§ **TASK REQUIREMENTS**
Pull each line holding "axis" out of the entries below.

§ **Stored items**
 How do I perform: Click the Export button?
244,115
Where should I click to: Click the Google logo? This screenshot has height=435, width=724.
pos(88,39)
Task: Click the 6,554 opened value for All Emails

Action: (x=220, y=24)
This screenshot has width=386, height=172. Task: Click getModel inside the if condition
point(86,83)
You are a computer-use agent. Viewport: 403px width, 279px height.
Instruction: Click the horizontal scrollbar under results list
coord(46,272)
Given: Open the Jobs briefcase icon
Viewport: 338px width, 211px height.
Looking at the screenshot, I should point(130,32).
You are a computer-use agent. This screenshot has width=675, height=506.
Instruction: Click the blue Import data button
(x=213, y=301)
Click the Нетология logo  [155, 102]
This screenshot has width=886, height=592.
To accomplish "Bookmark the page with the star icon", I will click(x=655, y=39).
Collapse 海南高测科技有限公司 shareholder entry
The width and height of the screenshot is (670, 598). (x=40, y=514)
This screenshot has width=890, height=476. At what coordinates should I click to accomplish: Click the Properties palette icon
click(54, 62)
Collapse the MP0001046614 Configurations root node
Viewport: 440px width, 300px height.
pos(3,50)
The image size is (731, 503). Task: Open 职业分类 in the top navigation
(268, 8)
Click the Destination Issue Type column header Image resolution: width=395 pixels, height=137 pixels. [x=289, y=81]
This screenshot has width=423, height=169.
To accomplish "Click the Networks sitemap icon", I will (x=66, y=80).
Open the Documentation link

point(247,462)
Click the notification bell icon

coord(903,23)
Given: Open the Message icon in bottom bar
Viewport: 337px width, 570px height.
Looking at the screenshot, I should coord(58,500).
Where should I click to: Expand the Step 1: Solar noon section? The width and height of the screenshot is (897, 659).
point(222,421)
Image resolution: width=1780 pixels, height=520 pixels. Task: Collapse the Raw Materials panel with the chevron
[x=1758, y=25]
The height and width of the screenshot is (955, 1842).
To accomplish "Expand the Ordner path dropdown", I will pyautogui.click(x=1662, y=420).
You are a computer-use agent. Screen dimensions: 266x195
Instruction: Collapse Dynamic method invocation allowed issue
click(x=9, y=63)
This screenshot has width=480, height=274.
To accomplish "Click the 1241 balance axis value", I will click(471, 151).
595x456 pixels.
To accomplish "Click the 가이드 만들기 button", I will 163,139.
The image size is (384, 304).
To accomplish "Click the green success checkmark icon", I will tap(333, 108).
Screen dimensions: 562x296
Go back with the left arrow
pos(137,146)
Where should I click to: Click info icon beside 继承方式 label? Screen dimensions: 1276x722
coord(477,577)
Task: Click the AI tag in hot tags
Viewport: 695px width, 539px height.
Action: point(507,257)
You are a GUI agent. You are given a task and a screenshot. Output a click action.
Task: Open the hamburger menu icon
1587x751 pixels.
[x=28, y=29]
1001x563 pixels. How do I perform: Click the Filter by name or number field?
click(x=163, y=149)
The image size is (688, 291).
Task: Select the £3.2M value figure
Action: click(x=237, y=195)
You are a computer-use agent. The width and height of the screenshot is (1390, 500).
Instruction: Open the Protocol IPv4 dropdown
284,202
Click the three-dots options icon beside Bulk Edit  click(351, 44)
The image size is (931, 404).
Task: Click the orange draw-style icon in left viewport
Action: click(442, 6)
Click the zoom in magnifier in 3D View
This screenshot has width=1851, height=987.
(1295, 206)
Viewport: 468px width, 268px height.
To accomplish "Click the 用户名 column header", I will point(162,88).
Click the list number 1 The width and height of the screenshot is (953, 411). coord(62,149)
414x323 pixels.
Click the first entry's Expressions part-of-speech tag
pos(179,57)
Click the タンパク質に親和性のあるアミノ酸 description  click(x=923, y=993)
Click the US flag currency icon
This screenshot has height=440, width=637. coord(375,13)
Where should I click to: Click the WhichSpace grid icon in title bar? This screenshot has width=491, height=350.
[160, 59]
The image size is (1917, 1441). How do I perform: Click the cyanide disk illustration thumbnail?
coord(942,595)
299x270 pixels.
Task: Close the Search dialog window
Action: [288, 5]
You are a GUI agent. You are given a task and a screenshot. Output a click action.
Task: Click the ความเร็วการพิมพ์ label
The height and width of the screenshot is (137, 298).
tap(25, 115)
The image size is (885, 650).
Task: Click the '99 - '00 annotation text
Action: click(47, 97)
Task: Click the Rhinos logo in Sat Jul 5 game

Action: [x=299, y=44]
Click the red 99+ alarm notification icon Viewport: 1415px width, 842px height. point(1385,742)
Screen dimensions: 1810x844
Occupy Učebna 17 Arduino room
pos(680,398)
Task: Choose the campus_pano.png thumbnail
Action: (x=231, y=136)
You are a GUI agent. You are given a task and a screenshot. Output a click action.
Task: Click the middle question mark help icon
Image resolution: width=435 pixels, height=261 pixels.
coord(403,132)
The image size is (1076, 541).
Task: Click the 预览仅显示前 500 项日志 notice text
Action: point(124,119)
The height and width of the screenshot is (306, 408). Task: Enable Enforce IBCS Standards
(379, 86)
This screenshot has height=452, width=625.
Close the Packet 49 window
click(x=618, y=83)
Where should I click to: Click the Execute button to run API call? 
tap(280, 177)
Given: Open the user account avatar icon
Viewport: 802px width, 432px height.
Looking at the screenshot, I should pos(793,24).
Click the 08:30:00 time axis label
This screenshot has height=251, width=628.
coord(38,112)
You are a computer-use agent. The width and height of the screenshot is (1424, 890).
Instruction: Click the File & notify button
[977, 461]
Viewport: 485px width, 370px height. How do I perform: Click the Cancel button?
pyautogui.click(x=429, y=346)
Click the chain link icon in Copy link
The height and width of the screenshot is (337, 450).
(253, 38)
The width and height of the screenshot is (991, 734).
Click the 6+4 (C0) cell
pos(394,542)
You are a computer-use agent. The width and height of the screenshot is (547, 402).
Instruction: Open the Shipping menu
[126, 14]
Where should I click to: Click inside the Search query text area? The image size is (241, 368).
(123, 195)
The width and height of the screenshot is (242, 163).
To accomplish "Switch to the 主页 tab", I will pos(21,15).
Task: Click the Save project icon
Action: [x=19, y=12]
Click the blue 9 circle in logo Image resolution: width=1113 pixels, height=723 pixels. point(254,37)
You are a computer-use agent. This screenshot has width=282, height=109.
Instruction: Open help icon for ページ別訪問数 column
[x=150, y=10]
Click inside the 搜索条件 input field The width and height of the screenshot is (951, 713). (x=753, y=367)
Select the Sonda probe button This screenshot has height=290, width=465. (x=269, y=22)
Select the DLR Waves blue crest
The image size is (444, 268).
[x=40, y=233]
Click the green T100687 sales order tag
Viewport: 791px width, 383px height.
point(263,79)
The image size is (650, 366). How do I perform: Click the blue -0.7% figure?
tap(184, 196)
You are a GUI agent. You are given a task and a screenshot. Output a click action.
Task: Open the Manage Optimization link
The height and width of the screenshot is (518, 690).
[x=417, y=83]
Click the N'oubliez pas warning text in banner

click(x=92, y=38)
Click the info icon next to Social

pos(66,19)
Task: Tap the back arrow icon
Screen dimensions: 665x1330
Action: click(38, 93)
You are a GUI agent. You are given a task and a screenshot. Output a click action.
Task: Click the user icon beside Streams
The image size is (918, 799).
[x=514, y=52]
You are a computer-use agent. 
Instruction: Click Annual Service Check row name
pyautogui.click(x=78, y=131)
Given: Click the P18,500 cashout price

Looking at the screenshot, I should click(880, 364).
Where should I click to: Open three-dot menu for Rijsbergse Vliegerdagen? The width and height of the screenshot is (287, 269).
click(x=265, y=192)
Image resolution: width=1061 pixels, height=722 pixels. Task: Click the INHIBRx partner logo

§ **SOLVED PROBLEM**
To accomplish "Click the 1241 balance axis value", I will click(471, 151).
Click the 08:30:00 time axis label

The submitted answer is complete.